* _TASK_:
Repeat nothing but the lines below running from the one containing "Tap the share" to the one containing "Enable the crosshair cursor mode". Keep both end lines.

* _DATA_:
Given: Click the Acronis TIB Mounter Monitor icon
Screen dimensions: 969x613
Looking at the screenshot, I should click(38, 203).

--

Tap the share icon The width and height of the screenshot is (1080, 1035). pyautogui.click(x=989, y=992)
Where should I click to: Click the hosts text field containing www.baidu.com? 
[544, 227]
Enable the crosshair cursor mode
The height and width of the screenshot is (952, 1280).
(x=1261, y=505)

* _OUTPUT_:
Tap the share icon The width and height of the screenshot is (1080, 1035). pyautogui.click(x=989, y=992)
Where should I click to: Click the hosts text field containing www.baidu.com? 
[544, 227]
Enable the crosshair cursor mode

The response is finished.